(TASK DETAILS) Repeat the listing word for word, but skip any pictures.
----------------
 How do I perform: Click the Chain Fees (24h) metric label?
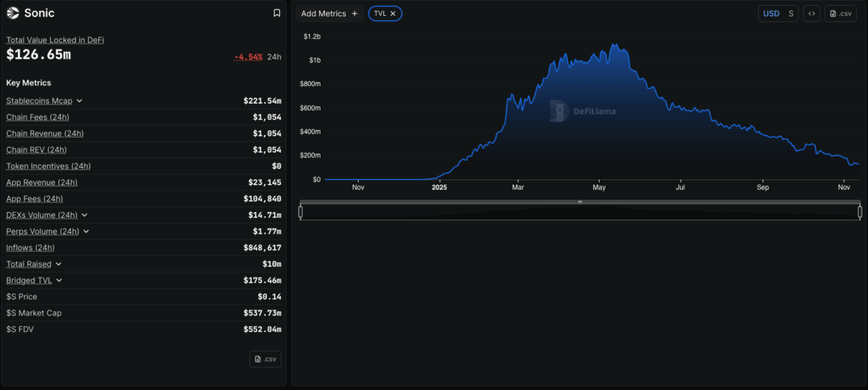(x=38, y=117)
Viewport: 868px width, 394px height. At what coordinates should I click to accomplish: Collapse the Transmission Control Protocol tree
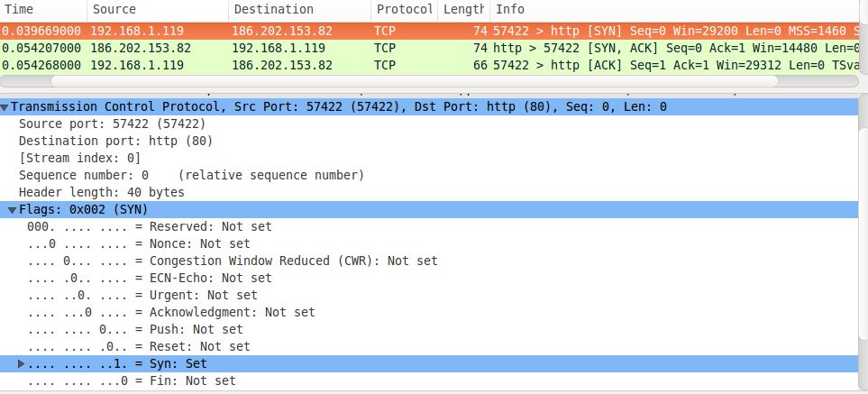[x=5, y=106]
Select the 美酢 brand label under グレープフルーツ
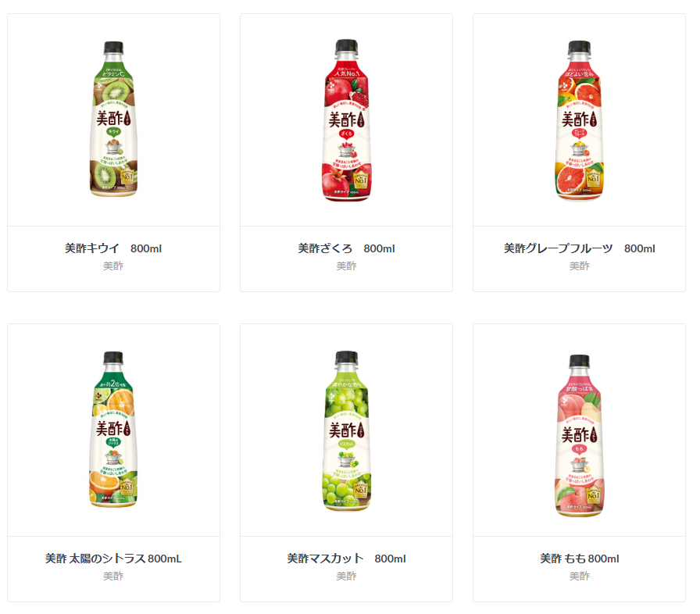This screenshot has height=614, width=700. (x=579, y=266)
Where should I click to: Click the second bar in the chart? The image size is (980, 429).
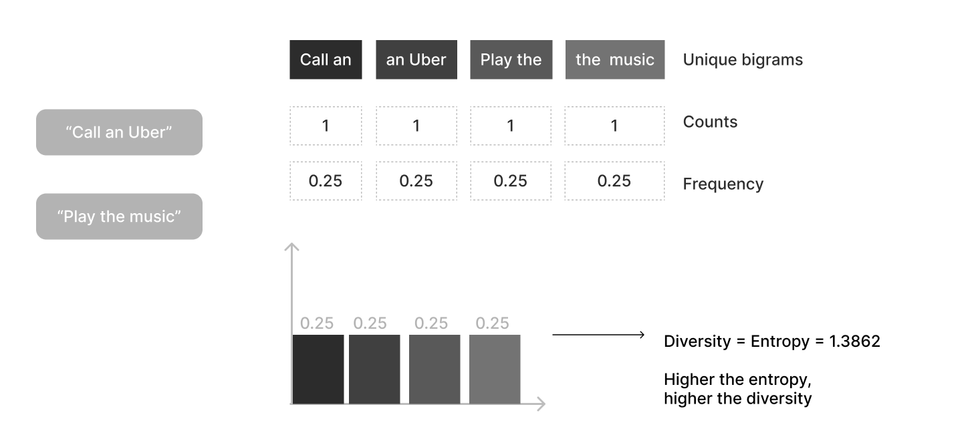point(374,369)
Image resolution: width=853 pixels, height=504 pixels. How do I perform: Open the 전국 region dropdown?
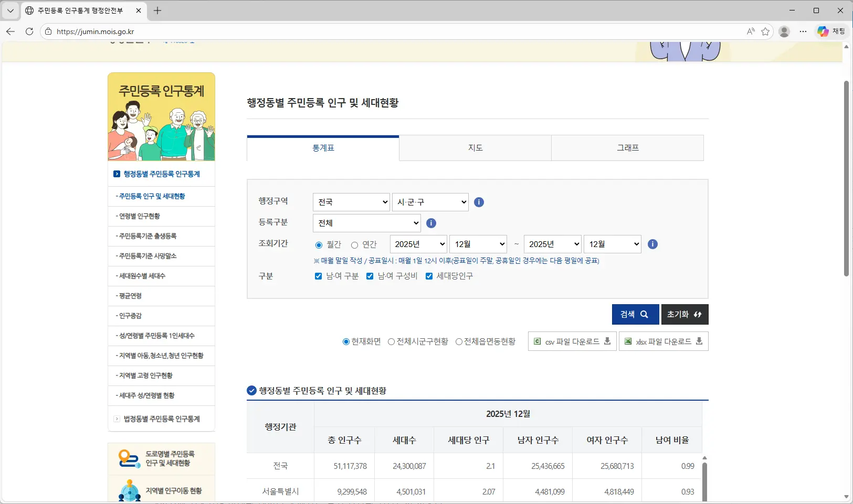coord(351,202)
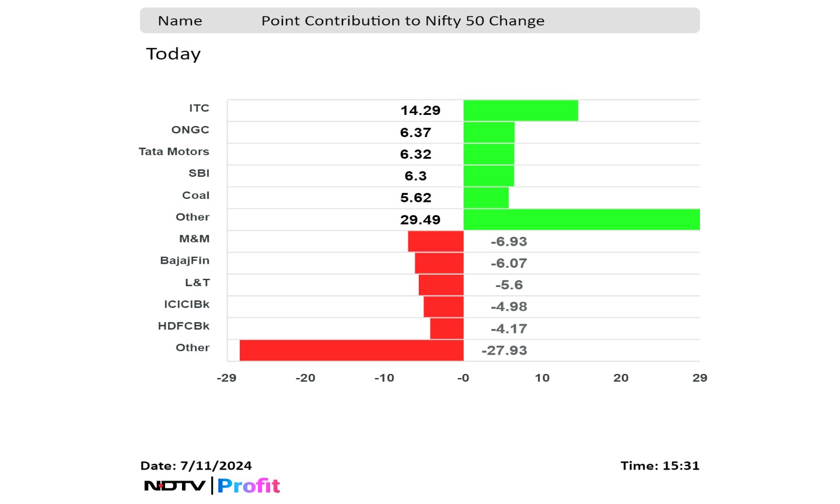Click the Today label

173,54

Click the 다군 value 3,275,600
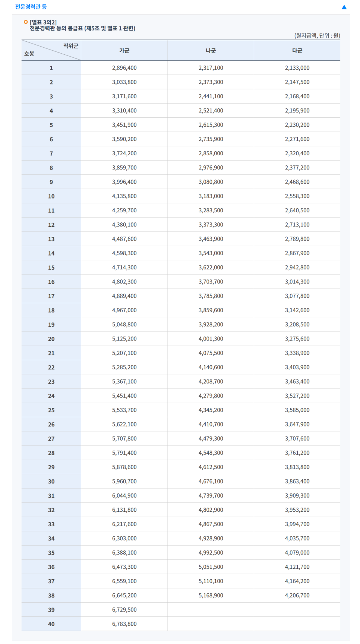pyautogui.click(x=297, y=339)
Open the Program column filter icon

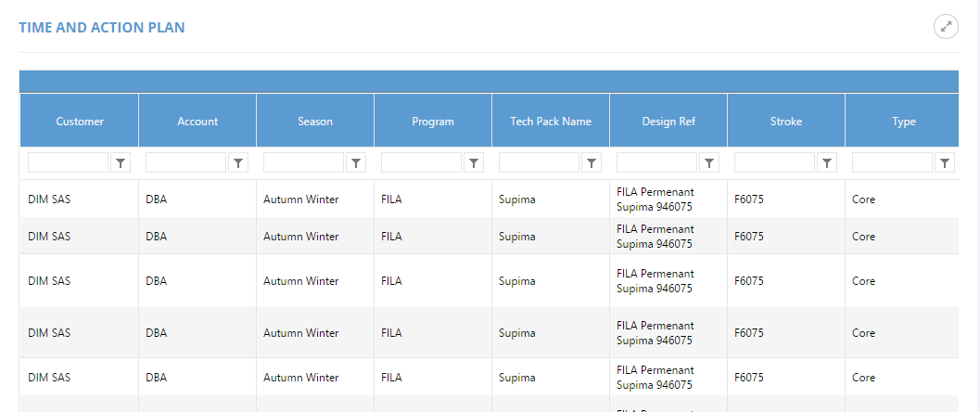474,163
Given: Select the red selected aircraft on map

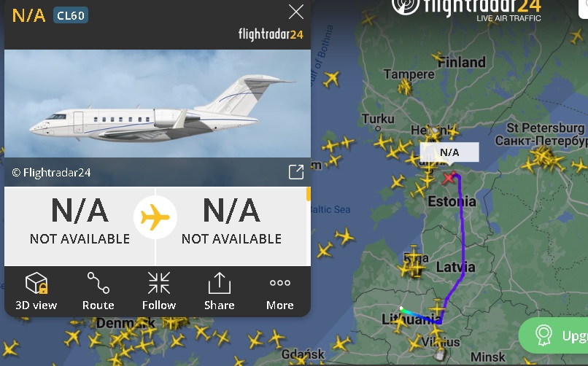Looking at the screenshot, I should pos(449,178).
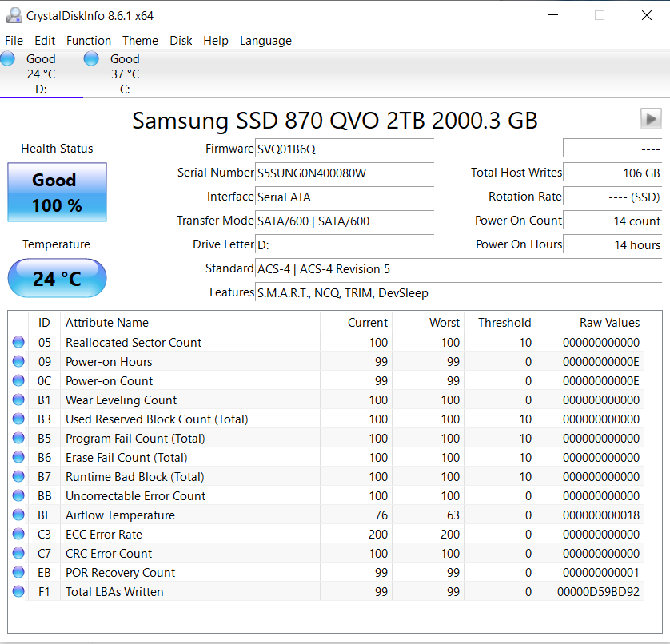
----------------
(WRITTEN SOLUTION)
 How do I perform: Click the Chain Fees (24h) metric label?
(x=38, y=117)
Viewport: 868px width, 394px height. At what coordinates should I click to accomplish: Collapse the Transmission Control Protocol tree
[x=5, y=106]
Select the 美酢 brand label under グレープフルーツ
This screenshot has height=614, width=700. (x=579, y=266)
Where should I click to: Click the second bar in the chart? The image size is (980, 429).
point(374,369)
Image resolution: width=853 pixels, height=504 pixels. How do I perform: Open the 전국 region dropdown?
coord(351,202)
Click the Today label

173,54

Click the 다군 value 3,275,600
pyautogui.click(x=297, y=339)
Open the Program column filter icon

474,163
Given: Select the red selected aircraft on map

Looking at the screenshot, I should pos(449,178).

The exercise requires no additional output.